_Data to use_:
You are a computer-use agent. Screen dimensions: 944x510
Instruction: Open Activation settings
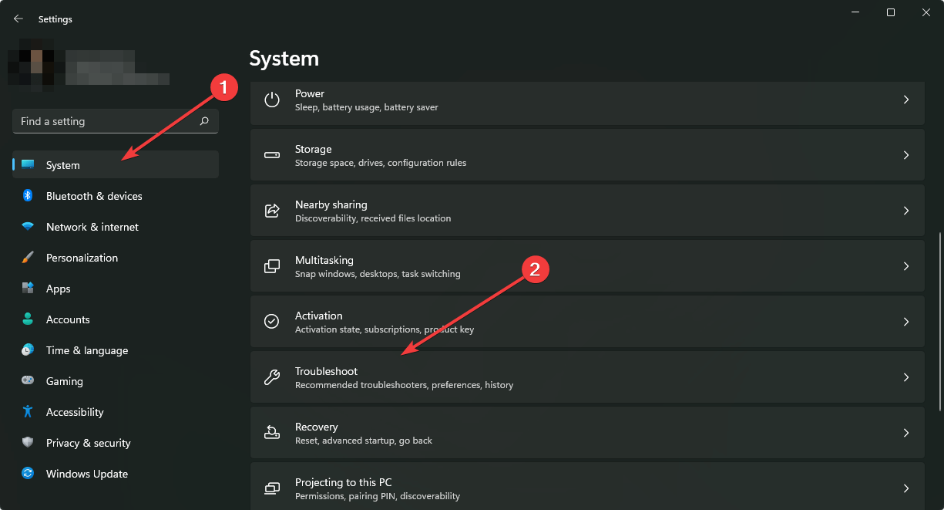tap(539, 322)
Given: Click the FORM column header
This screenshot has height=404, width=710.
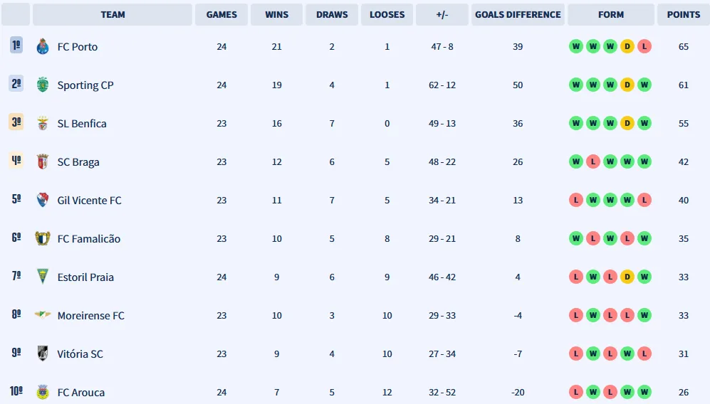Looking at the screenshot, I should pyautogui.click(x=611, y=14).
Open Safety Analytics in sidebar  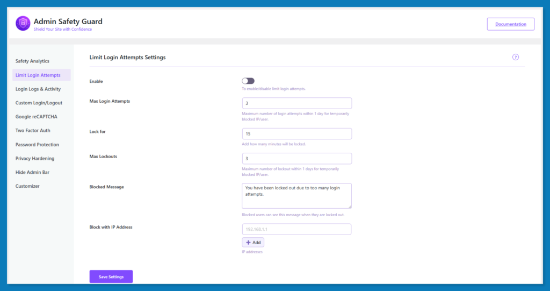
--
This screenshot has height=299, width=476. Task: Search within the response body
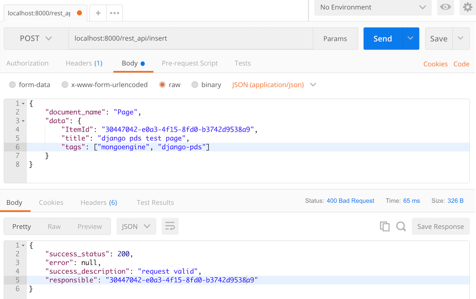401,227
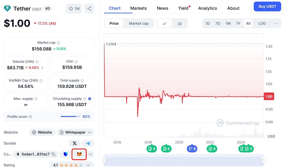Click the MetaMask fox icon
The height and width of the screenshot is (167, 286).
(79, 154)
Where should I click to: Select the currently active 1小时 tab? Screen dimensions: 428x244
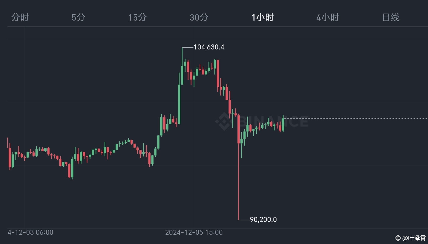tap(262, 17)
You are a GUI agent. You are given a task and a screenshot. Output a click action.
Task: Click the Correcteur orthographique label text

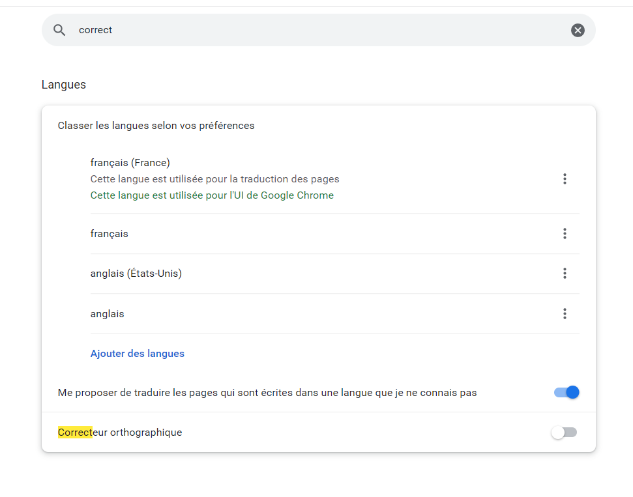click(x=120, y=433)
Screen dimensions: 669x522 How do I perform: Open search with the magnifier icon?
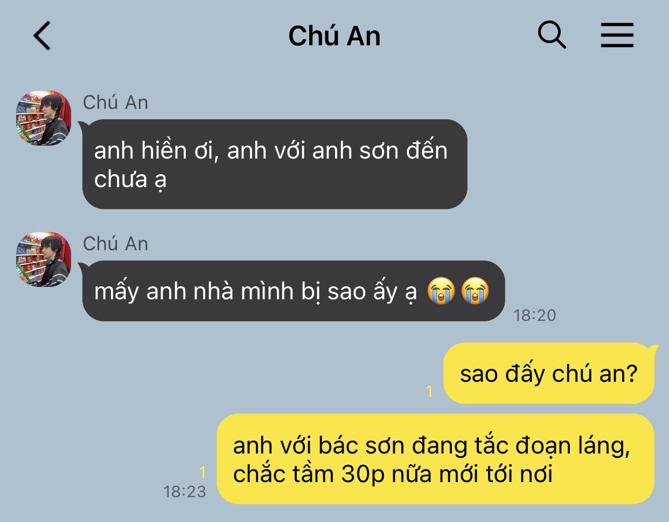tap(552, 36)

_Exercise_: Which lines above carry the string "agent"? Copy those lines.

_Answer to this exercise_:
You are a computer-use agent. Screen dimensions: 944x510
You are a GUI agent. You are given a task and a screenshot. Output a click action.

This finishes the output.